## Passage shown

'''

Consider the following rust program:
fn main()
{
let mut x = 1;
let mut r = &x;
r;
let y = 1;
r = &y;
x = 2;
r;
}
It compiles without any errors and I agree with that behaviour.
The problem is that I am not able to reach the same conclusion when trying to reason about this formally:
r
is &'a i32
for some lifetime 'a
.&x
is &'b i32
for some lifetime 'b
.'a
includes x = 2;
.let mut r = &x;
we know that 'b: 'a
.'b
includes x = 2;
.x = 2;
while borrowing x
, so the program should be invalid.What is wrong with the formal reasoning above, and how would the correct reasoning be?
The lifetime
'a
includesx = 2;
.Because of 3 and 4 we know that the lifetime
'b
includesx = 2;
.
They don't. r
is reassigned to on line 7, this ends the entire thing as r
is thereafter a completely new value independent from the old one -- and yes rustc is smart enough to work at that granularity, that's why if you remove the final x;
it will warn that
value assigned to
r
is never read
at line 7 (whereas you would not get that warning with Go for instance, the compiler doesn't work at that low a granularity).
Rustc can thus infer that the smallest necessary length for 'b
stops somewhere between the end of line 5 and the start of line 7.
Since x
doesn't need to be updated before line 8, there is no conflict.
If you remove the assignment, however, 'b
now has to extend to the last last line of the enclosing function, triggering a conflict.

'''

## Aim of the exercise
In the Rust lifetimes passage, what happens when the program shown is compiled?

## Source material

'''

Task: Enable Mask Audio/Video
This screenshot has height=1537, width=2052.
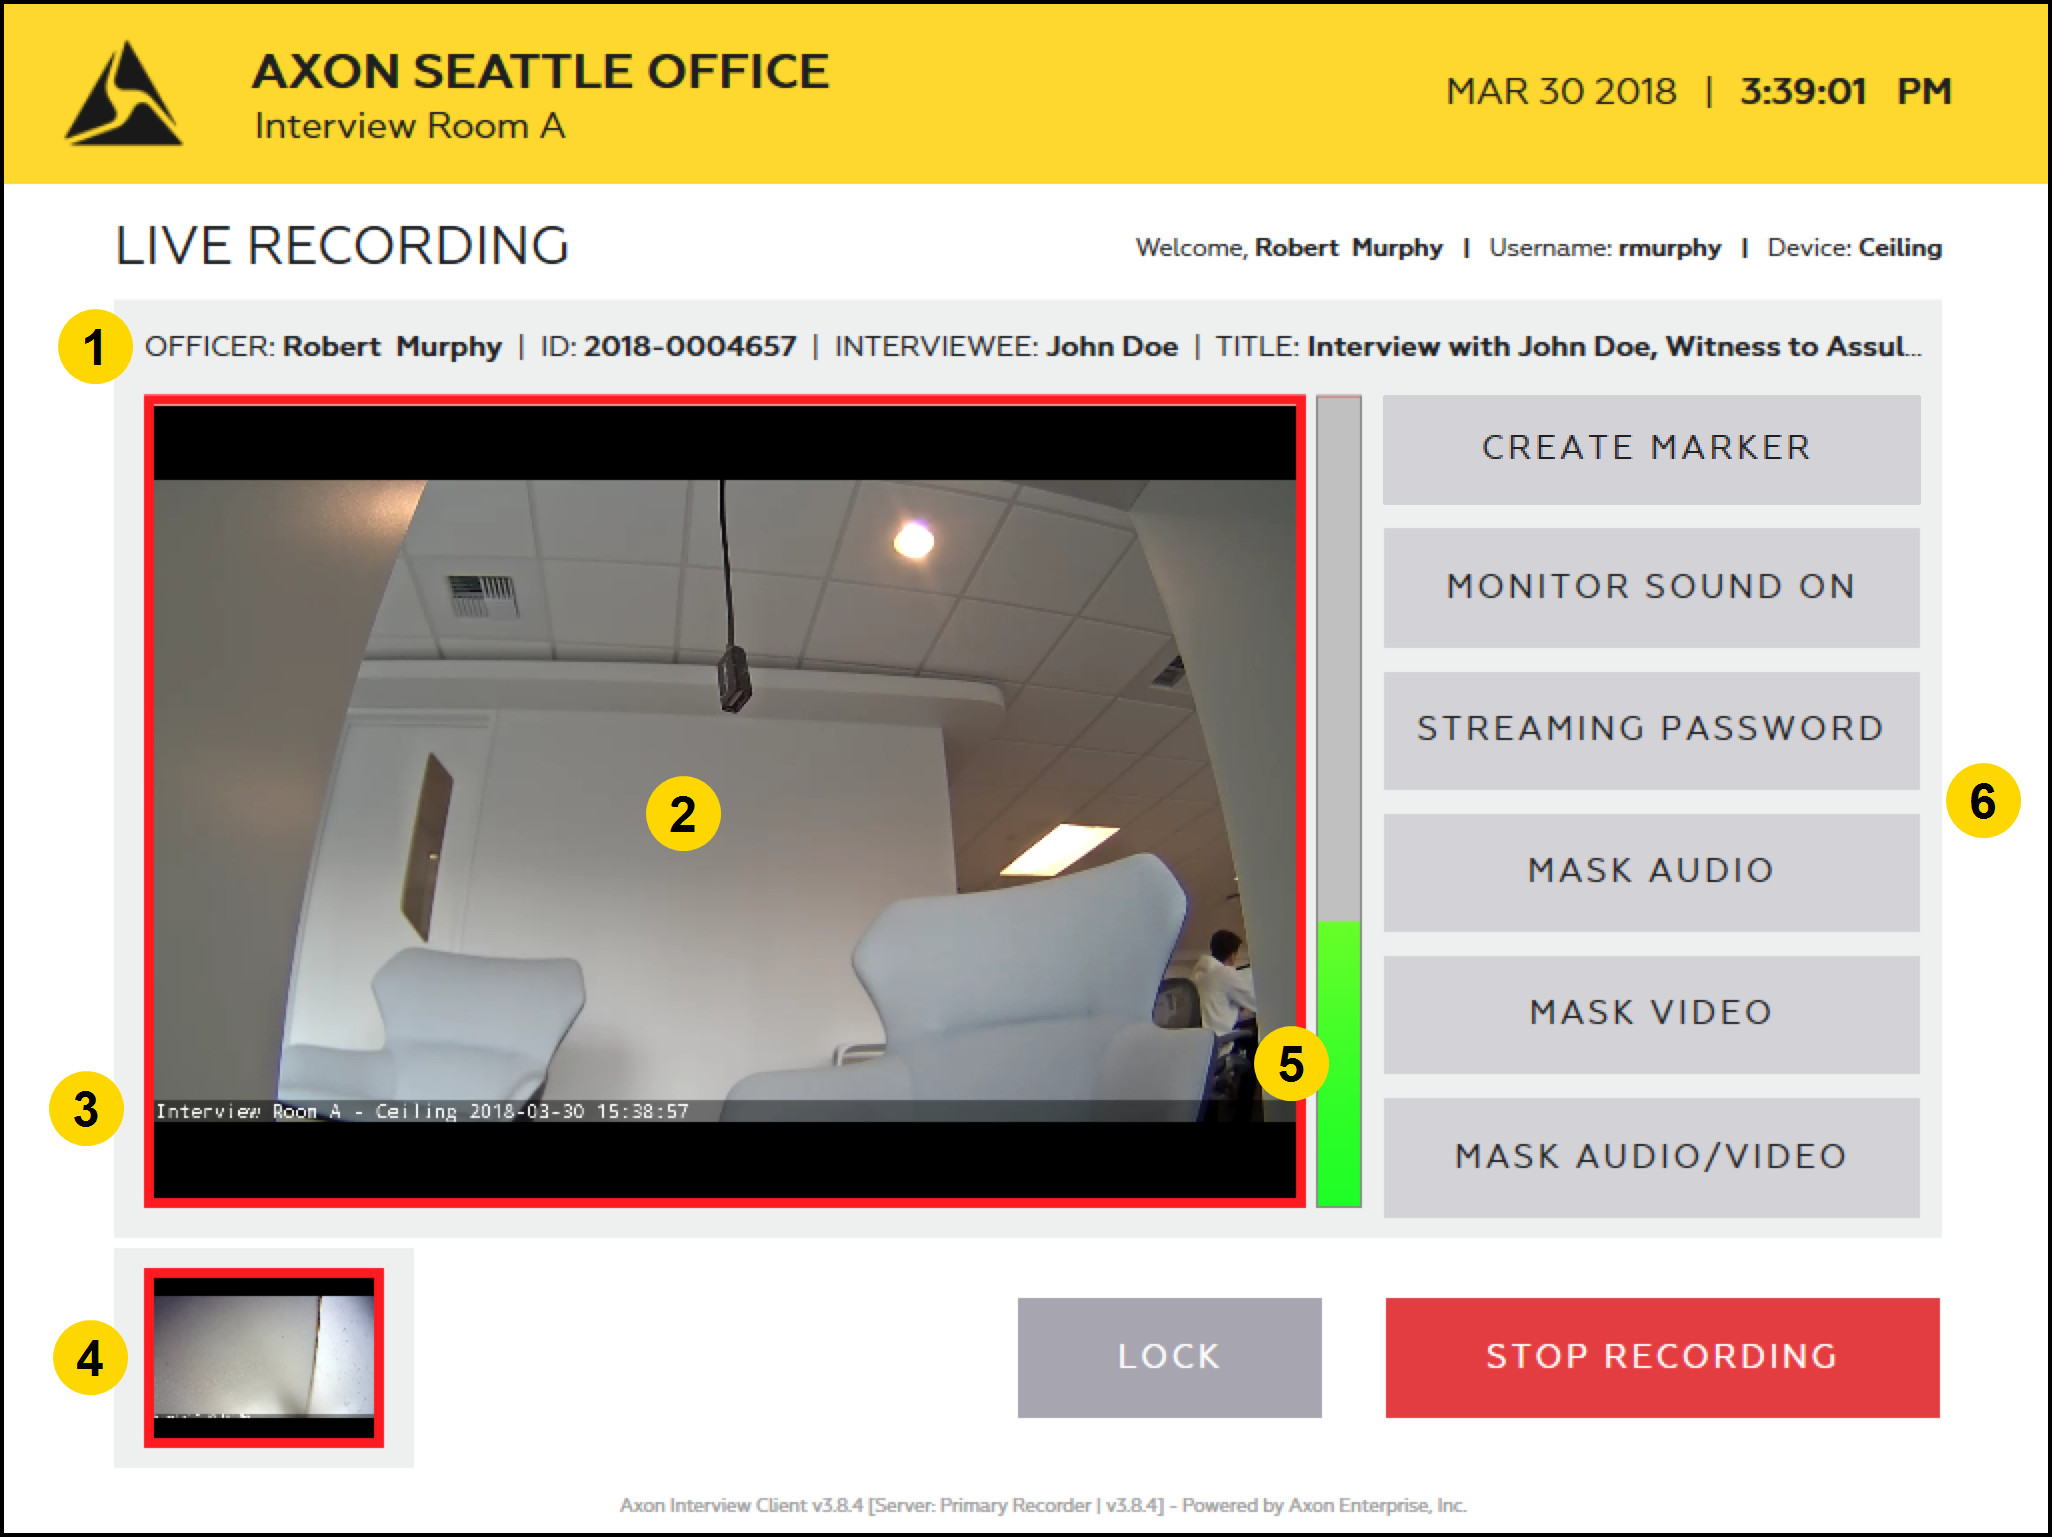Action: click(1651, 1157)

'''

## Solution to this task
It compiles without any errors.